Introduction

Following anterior cruciate ligament reconstruction (ACLR), it is commonly recommended to assess the status of different physical impairments [13], presumably because these factors provide some estimate of functional levels following ACLR. Examples of physical impairments include single-leg hop ability, quadriceps strength, and anterior tibiofemoral joint laxity. Psychological variables have also been shown to influence functional levels following ACLR [47]. An example of a psychological impairment that may influence disability is fear-avoidance beliefs [8], which relates to the fear of painful reinjury that patients with a history of ACLR may experience, and the role of fear in causing patients to avoid behaviors that may potentially elicit pain or reinjury.

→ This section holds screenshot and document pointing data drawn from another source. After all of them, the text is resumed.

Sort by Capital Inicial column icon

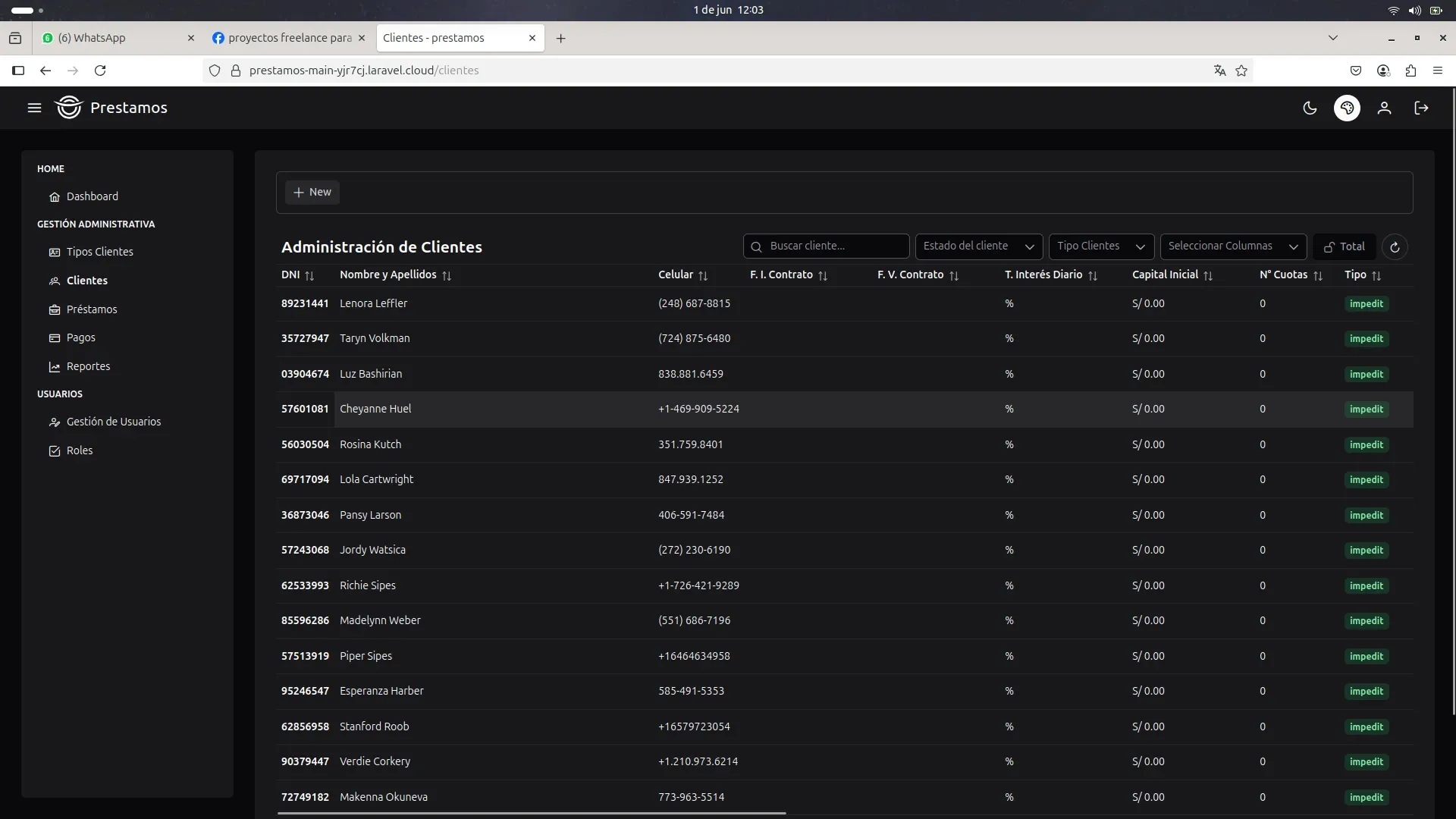[x=1208, y=276]
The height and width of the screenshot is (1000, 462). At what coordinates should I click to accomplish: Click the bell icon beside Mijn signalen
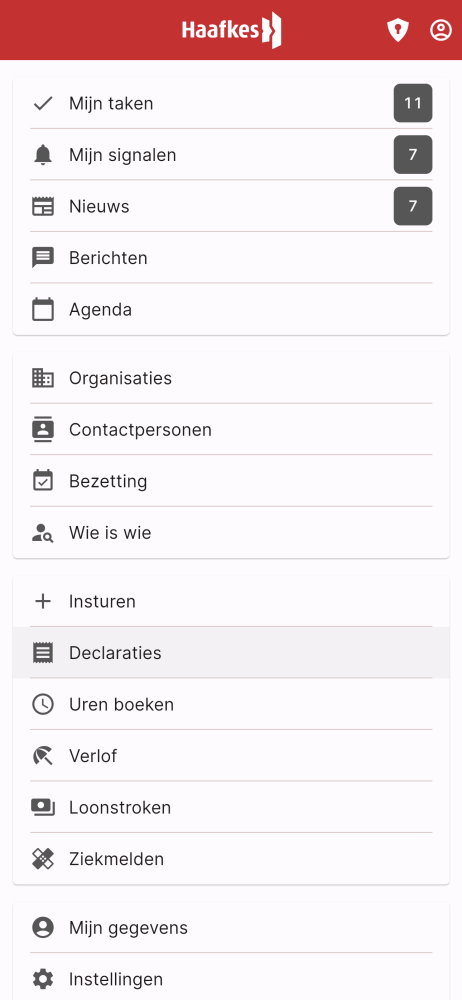pyautogui.click(x=43, y=155)
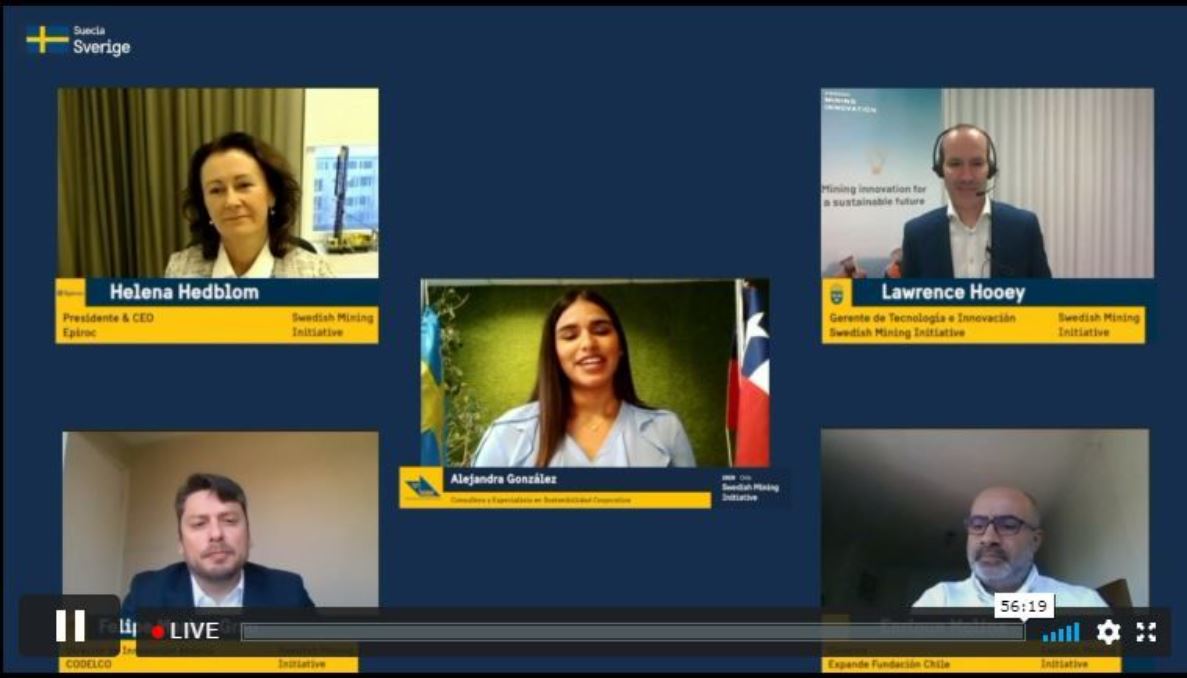Click the Epiroc logo beside Helena Hedblom
Screen dimensions: 1187x678
pyautogui.click(x=70, y=292)
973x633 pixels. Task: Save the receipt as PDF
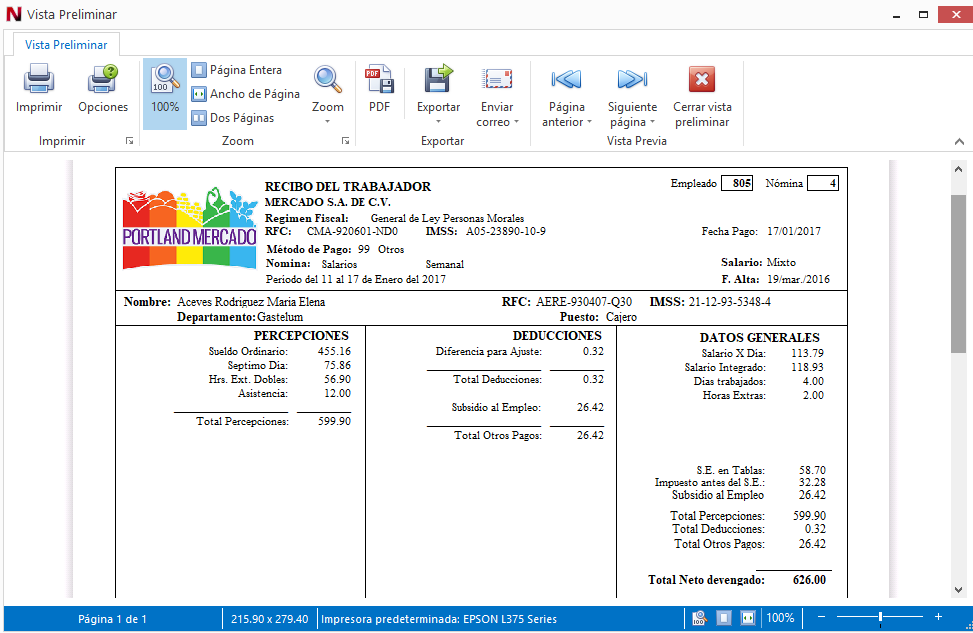click(x=379, y=90)
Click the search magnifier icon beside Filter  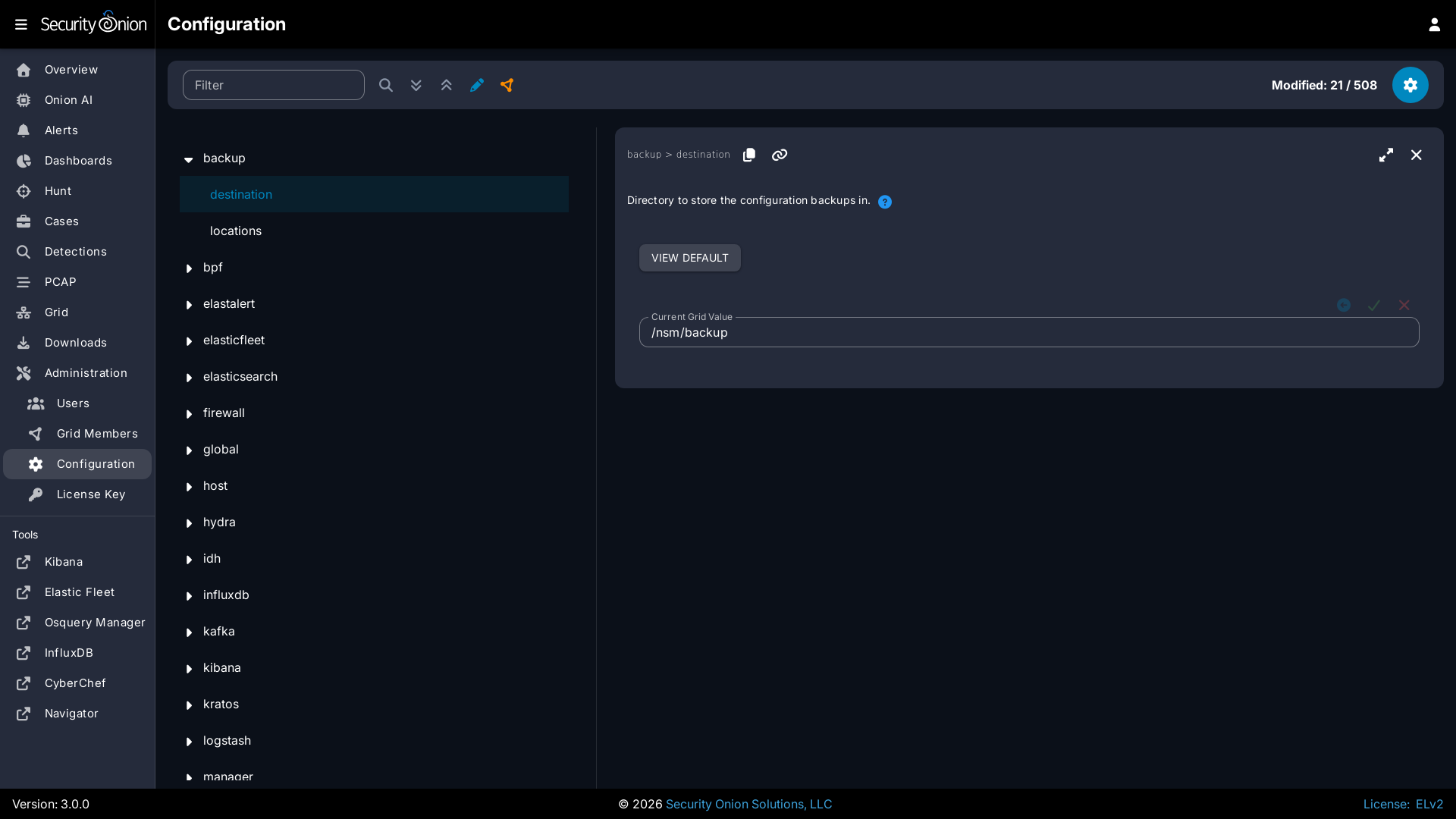click(386, 85)
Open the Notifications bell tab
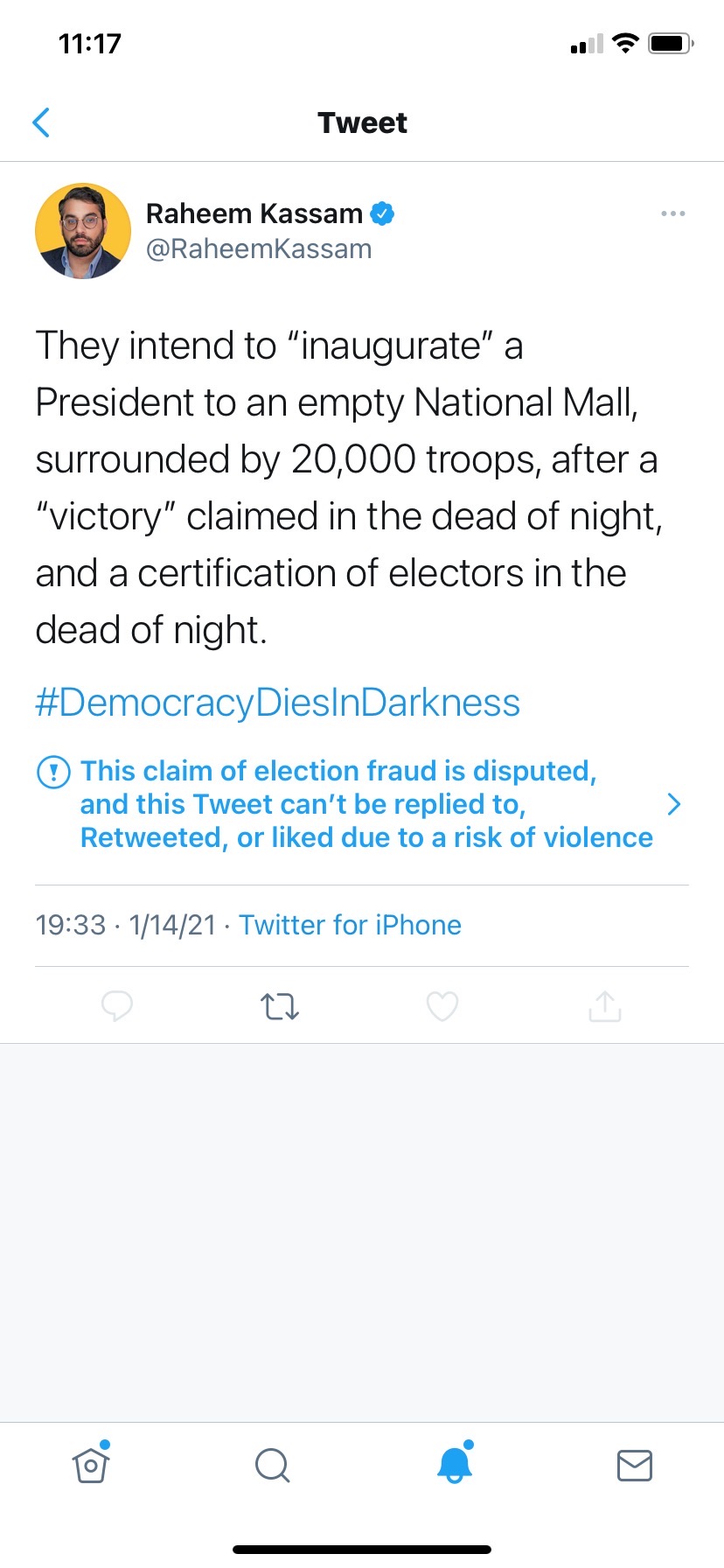The width and height of the screenshot is (724, 1568). [x=455, y=1465]
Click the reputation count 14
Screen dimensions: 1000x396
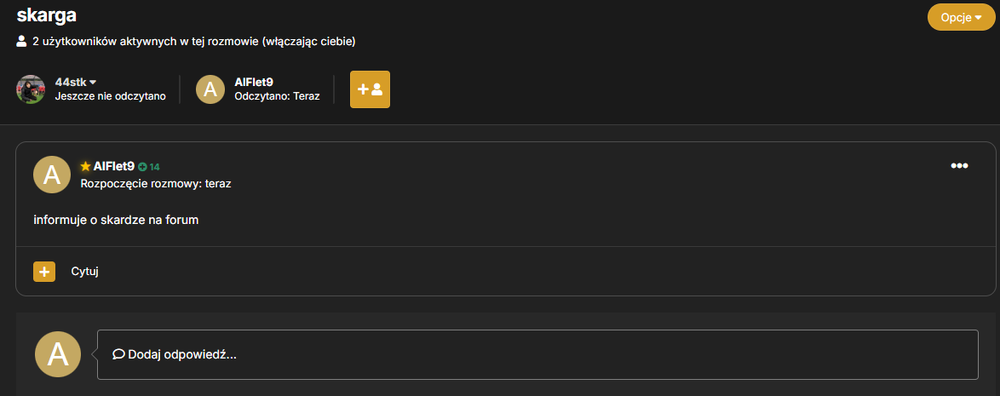click(154, 167)
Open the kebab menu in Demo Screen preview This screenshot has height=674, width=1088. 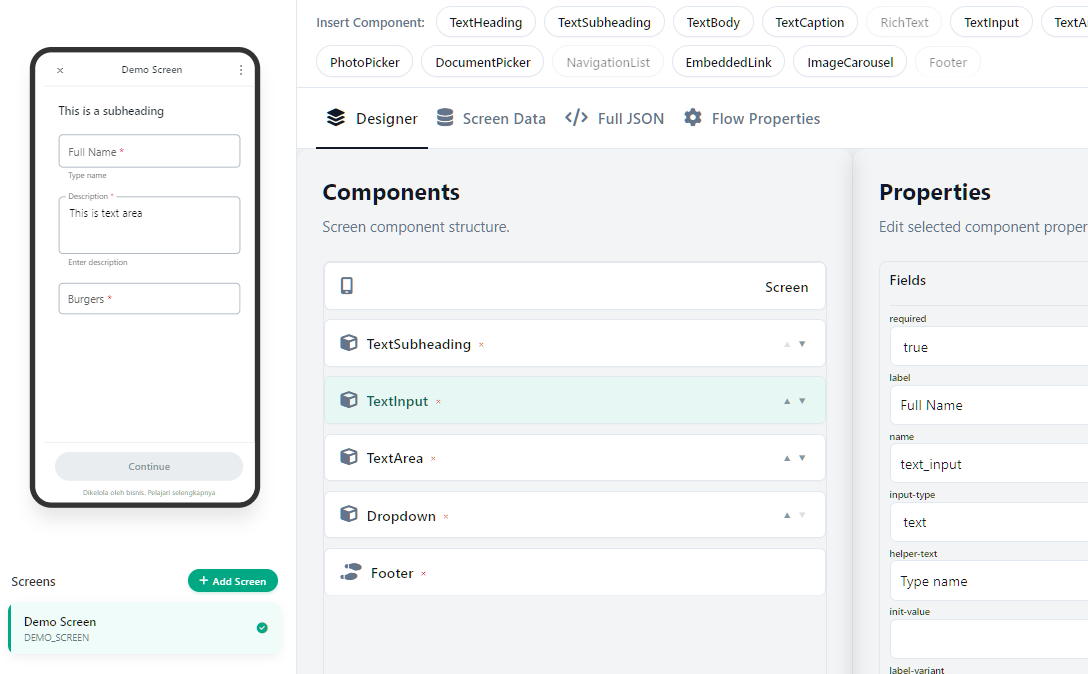(x=240, y=69)
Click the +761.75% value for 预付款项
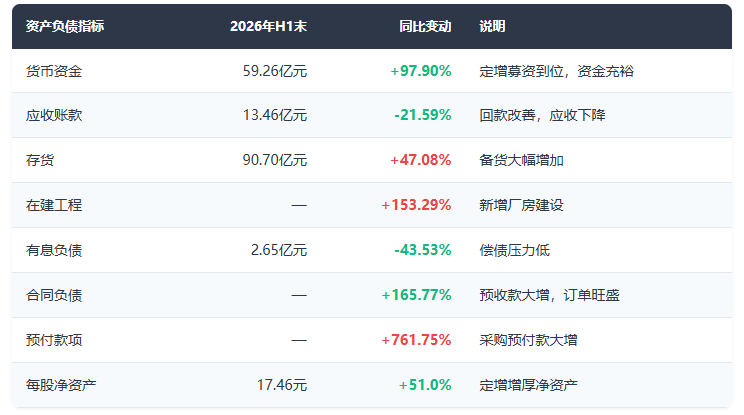The width and height of the screenshot is (744, 415). (x=417, y=340)
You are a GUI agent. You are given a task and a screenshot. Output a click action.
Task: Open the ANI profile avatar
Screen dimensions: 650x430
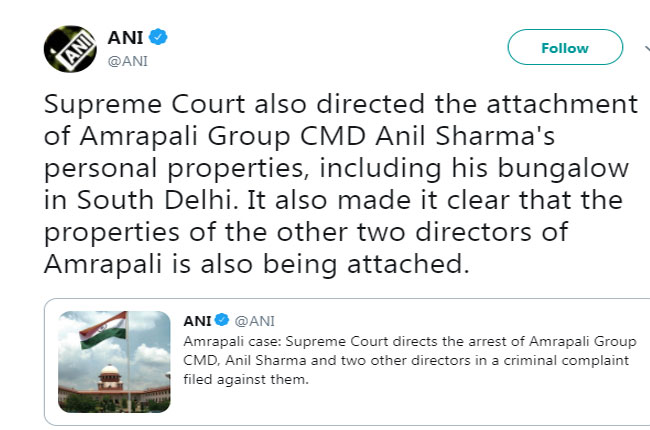[68, 48]
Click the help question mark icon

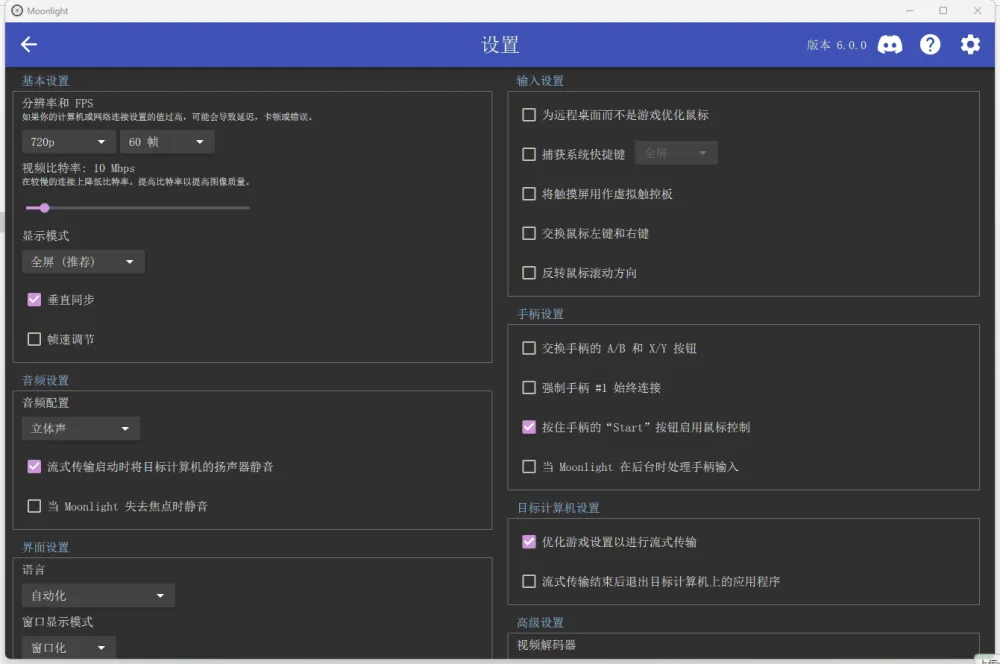pos(930,44)
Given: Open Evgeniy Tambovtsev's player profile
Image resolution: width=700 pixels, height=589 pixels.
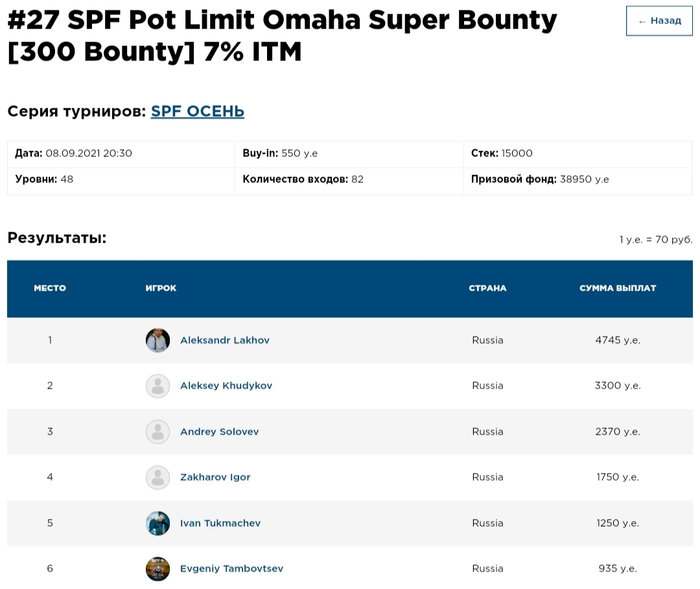Looking at the screenshot, I should pyautogui.click(x=231, y=568).
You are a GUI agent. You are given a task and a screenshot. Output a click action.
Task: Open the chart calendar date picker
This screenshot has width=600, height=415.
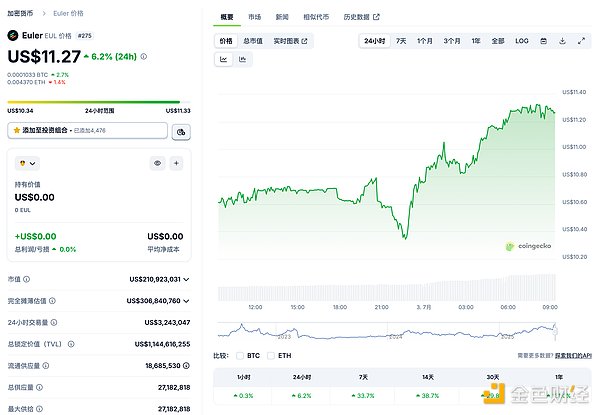(542, 41)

Kvist et al. [5] investigated whether fear of reinjury is a significant factor for returning to preinjury levels of activity in patients following ACLR. While only 53% of their patients returned to their preinjury level of activity at 4 years after ACLR, they determined that the patients who did not return to preinjury activity levels had greater fear of reinjury, and this high fear of reinjury was correlated with low knee-related quality of life. Chmielewski et al. [4] assessed fear of movement/reinjury levels and determined the association with function at different timeframes during ACLR rehabilitation. They determined that, while fear of movement/reinjury levels appear to decrease during ACLR rehabilitation, these factors were still associated with function in the timeframe when patients return to sports. While Kvist et al. [5] and Chmielewski et al. [4] both determined that fear of movement/reinjury are supported as determinants of function after ACLR, neither assessed the influence of relevant impairments routinely assessed in clinical practice (i.e., single-leg hop capabilities, quadriceps strength, and anterior knee joint laxity) in conjunction with fear of movement and reinjury in their patient populations.

Generally, ACLR is perceived to be a successful procedure; however, critical analysis has shown that clinical outcomes are less than optimal, as a recent meta-analysis has shown that normal knee function is restored in only 37% of patients undergoing ACLR [9]. Understanding which physical or psychological impairments contribute most significantly to disability following ACLR will assist in establishing appropriate rehabilitation programs in this patient population to ensure that functional levels are optimized following surgery. This may be especially important for fear-avoidance beliefs, which are not consistently addressed despite clinicians acknowledging fear of reinjury as the main injury-related psychological concern following injury [10].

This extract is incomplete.